The Treaty of Schönbrunn (or Convention of Schönbrunn) was a treaty of friendship signed between France and Prussia at Schönbrunn Palace in Vienna on 15 December 1805, during the Napoleonic Wars. The terms were negotiated by Géraud Duroc, who signed for France, and Christian Graf von Haugwitz, who signed for Prussia. The treaty was superseded by the Treaty of Paris of 15 February 1806, which incorporated its main terms.

==Background==
On 3 November, Prussia had signed the Treaty of Potsdam with Russia, thereby committing to join the Third Coalition against France if Napoleon Bonaparte rejected peace terms. French forces had already violated Prussian territory by marching across the Margraviate of Ansbach in September. In response, Prussia had occupied the Electorate of Hanover, which, although it belonged King George III of Great Britain, had been occupied by the French and only vacated by them during the course of the war. Napoleon's victory at the battle of Austerlitz on 2 December destroyed the Third Coalition, rendering the Treaty of Potsdam moot. Haugwitz went to Vienna, where Napoleon was staying, to negotiate a treaty of friendship with France.

==Terms==
By the terms of the convention, Prussia was permitted to annex Hanover, but had to cede Ansbach, the Duchy of Cleves and the Principality of Neuchâtel. Ansbach went to Bavaria, which was forced to give up the Duchy of Berg to France. Berg was then joined with Cleves to form the Grand Duchy of Berg and Cleves for General Joachim Murat. Neuchâtel was given by Napoleon to Marshal Louis-Alexandre Berthier. Prussia also agreed to accept the terms of the Treaty of Pressburg between France and the Holy Roman Empire, which had not yet been finalized. It was only signed on 26 December.

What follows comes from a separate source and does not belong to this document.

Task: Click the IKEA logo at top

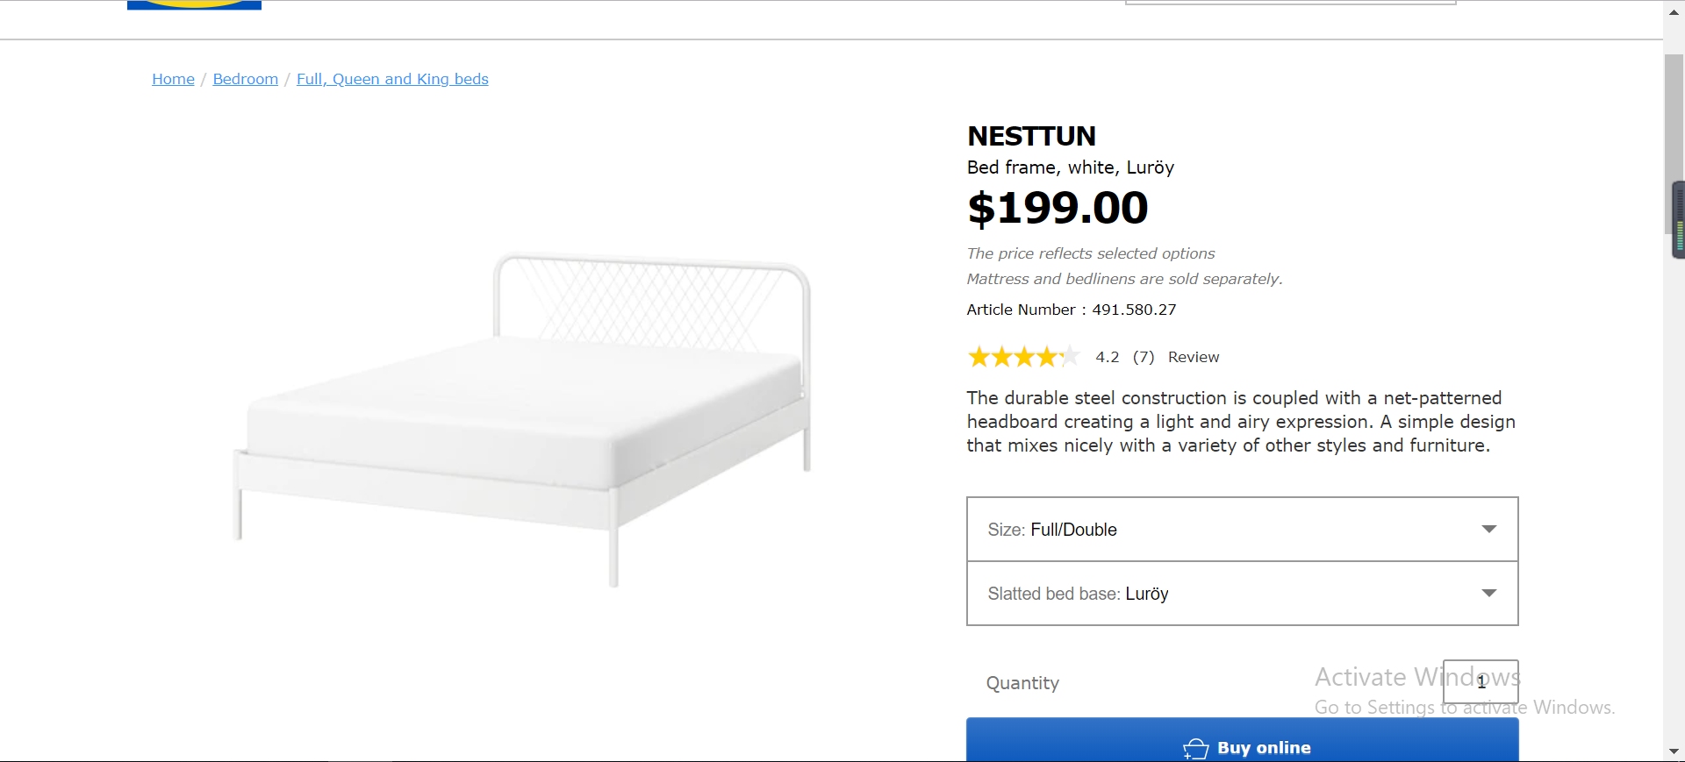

The Convention of Schönbrunn did not contain the customary clause affirming previous treaties. Contemporaries saw it, together with Austerlitz and Pressburg, as an epochal event, marking the end of an era, since Napoleon had demonstrated no interest in maintaining the Holy Roman Empire in anything like its old form.

The annexation of Hanover incensed Britain and Charles James Fox lambasted Prussia's behaviour as "a compound of everything that is contemptible in servility with everything that is odious in rapacity." The annexation ultimately led to war with Britain.